■ Short exercise
Quote the lines of the records from the one containing "Click the green Watts data line sample" through the one containing "Action: click(x=440, y=156)", including both of those lines.

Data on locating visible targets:
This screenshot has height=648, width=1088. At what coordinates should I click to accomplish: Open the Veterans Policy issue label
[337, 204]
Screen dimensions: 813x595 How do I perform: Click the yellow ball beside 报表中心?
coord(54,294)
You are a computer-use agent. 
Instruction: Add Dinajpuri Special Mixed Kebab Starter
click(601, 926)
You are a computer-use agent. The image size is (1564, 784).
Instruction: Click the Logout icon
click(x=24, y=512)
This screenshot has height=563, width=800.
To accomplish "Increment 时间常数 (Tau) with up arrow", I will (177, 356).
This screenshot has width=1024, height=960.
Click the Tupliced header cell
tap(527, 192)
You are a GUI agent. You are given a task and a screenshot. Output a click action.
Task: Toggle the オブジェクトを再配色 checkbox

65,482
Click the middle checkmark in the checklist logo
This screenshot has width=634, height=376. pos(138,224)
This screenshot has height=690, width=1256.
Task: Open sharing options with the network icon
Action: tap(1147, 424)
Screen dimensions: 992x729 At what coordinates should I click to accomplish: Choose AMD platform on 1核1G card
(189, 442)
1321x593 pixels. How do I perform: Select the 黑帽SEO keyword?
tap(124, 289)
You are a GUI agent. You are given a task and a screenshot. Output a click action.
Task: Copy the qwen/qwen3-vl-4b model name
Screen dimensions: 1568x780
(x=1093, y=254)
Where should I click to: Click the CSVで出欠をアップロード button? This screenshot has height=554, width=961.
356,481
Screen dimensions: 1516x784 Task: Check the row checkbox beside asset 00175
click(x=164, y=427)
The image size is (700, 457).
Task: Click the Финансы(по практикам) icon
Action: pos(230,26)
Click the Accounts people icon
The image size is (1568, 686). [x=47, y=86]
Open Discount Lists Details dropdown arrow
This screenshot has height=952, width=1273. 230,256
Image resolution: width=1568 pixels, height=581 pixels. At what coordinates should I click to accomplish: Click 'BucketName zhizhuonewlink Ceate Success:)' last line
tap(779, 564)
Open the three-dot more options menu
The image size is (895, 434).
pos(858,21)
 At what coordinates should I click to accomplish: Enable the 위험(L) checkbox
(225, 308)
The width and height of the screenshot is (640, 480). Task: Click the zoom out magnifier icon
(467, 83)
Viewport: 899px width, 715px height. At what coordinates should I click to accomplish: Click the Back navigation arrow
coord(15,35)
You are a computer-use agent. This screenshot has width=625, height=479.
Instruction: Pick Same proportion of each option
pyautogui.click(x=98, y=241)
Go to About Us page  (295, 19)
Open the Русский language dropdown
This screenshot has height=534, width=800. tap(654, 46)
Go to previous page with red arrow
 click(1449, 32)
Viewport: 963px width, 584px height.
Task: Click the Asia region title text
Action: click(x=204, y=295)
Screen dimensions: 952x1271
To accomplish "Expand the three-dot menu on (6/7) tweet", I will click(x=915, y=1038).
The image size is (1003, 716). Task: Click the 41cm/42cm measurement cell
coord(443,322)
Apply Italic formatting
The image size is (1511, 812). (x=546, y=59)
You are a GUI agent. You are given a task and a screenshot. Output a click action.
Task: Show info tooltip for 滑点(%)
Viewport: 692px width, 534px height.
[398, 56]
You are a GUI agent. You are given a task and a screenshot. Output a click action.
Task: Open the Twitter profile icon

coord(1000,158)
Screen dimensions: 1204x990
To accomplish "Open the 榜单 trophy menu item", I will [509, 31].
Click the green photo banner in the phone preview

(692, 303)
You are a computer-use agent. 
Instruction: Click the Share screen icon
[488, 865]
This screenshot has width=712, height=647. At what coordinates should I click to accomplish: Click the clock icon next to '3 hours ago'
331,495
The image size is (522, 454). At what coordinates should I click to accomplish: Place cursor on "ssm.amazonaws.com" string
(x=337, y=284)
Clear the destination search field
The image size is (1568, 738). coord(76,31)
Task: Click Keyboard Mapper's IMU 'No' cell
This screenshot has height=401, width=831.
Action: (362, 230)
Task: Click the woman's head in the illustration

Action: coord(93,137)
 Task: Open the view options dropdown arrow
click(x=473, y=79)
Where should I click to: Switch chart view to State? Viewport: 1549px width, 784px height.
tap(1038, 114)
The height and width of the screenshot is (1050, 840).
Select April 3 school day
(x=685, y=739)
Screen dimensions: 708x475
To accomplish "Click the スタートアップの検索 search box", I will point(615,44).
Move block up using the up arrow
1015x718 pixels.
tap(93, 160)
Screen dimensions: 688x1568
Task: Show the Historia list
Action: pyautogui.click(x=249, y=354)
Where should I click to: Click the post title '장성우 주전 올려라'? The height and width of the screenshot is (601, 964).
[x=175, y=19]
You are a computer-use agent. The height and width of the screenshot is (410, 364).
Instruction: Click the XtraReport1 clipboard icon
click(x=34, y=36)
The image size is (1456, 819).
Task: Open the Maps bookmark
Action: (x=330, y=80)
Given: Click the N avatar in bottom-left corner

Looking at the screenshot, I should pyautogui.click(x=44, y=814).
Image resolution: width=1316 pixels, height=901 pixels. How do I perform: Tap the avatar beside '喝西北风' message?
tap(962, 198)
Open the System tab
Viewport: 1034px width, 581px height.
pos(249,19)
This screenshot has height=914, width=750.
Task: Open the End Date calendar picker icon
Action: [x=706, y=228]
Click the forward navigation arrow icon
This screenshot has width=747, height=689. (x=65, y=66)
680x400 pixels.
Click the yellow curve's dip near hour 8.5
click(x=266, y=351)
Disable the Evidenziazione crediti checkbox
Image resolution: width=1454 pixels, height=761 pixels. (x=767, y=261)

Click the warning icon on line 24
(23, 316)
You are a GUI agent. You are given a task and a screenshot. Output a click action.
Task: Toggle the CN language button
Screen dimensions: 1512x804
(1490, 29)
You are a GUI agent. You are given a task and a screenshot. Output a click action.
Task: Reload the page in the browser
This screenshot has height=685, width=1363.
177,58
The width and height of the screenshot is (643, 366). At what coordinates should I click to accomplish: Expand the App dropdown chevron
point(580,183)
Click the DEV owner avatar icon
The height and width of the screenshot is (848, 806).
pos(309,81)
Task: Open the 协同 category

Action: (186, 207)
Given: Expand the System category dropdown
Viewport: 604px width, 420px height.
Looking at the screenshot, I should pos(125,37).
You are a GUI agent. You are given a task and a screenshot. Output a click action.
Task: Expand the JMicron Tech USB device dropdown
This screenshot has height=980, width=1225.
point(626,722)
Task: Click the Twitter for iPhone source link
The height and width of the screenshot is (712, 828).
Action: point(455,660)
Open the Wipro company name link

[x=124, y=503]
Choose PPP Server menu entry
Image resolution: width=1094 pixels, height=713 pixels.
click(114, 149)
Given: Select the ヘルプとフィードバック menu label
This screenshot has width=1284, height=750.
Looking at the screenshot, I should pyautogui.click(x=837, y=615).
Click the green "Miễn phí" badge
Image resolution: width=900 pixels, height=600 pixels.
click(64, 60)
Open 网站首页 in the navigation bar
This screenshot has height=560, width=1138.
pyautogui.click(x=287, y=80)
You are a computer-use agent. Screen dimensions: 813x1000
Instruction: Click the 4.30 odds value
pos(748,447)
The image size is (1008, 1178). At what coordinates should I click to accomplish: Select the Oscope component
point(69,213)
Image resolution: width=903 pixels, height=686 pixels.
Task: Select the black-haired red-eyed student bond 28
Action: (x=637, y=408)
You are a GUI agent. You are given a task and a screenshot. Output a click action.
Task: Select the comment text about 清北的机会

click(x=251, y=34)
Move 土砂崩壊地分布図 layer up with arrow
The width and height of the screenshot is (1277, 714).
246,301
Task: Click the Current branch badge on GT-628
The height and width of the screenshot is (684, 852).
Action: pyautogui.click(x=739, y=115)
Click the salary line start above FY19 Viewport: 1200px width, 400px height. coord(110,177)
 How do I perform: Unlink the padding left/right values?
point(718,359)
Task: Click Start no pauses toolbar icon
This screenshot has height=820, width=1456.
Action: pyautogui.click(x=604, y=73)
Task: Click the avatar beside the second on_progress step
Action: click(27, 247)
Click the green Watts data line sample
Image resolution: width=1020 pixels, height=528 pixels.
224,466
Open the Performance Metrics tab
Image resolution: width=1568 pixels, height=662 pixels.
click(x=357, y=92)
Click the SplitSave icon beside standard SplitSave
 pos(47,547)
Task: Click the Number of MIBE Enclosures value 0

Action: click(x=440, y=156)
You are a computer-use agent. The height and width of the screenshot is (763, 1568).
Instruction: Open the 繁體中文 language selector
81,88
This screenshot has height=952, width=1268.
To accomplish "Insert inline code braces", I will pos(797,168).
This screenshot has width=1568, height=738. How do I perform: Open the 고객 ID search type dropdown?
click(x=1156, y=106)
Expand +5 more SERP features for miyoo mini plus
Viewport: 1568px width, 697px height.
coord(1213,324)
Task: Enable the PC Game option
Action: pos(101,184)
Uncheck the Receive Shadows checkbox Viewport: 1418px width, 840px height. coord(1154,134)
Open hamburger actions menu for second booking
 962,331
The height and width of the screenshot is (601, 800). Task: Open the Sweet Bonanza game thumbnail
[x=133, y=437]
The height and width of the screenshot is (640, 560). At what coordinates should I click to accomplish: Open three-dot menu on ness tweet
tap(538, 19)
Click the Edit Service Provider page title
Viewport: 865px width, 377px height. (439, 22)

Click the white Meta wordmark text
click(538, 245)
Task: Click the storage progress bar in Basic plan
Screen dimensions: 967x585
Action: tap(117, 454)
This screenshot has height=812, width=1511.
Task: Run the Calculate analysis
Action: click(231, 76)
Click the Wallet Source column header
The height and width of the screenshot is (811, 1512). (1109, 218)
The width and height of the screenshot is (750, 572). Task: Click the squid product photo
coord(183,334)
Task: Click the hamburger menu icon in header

■ Worked answer
Click the green Watts data line sample
Image resolution: width=1020 pixels, height=528 pixels.
224,466
Open the Performance Metrics tab
Image resolution: width=1568 pixels, height=662 pixels.
click(x=357, y=92)
Click the SplitSave icon beside standard SplitSave
 pos(47,547)
Task: Click the Number of MIBE Enclosures value 0

Action: click(x=440, y=156)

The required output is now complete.